- TEXT SHOWN
Stop transfer orders shall be entered with the Company's transfer agent and
registrar against the transfer of legended securities.

12. Other Awards

               The Committee may issue unrestricted Stock or any other
Stock-based award, including performance-based Options, under the Plan to
Eligible Persons, alone or in tandem with other Awards, in such amounts and
subject to such terms and conditions as the Committee shall from time to time
in its sole discretion determine.  Stock bonus awards under the Plan may be
granted as, or in payment of, a bonus, or to provide incentives or recognize
special achievements or contributions.

13. Expiration of Award upon Termination of Employment

               Except as otherwise determined by the Committee and set forth
in an Award Agreement, the following provisions will apply to Awards upon a
Holder's termination of employment with the Company or a Subsidiary, C-TEC
or RCN, as the case may be.

Records for locating displayed items:

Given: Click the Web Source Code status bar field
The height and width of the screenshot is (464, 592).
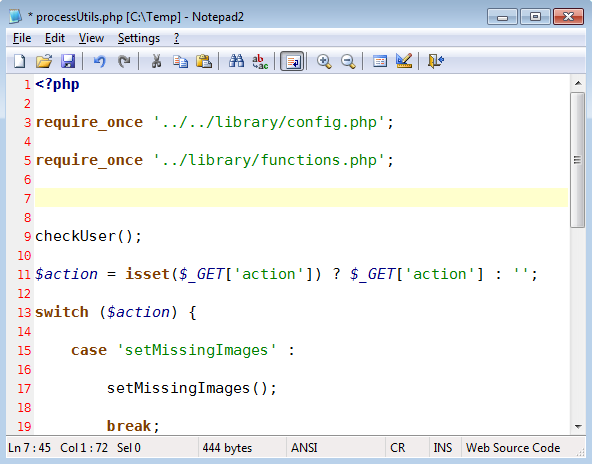Looking at the screenshot, I should point(513,448).
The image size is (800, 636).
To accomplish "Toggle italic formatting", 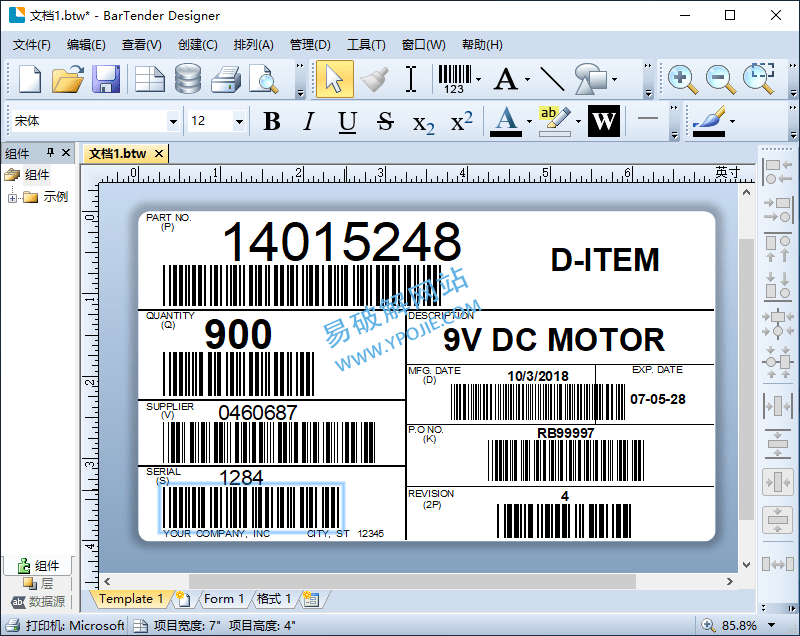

- EXERCISE TASKS
- A) Summarize the plan excerpt in three sentences.
- B) Transcribe every line of the records word for word, and leave the pictures out of your answer.
The records are unrelated to the plan excerpt.

- ANSWERS PER TASK
- A) Stop transfer orders are to be entered with the Company's transfer agent and registrar against the transfer of legended securities. The Committee may issue unrestricted Stock or other Stock-based awards, including performance-based Options, to Eligible Persons on terms it determines in its sole discretion, and stock bonus awards may be granted as or in payment of a bonus, or to provide incentives or recognize special achievements or contributions. Unless the Committee determines otherwise and sets this out in an Award Agreement, certain provisions apply to Awards when a Holder's employment with the Company or a Subsidiary, C-TEC or RCN ends.

- B)
Given: Click the Web Source Code status bar field
The height and width of the screenshot is (464, 592).
Looking at the screenshot, I should point(513,448).
The image size is (800, 636).
To accomplish "Toggle italic formatting", 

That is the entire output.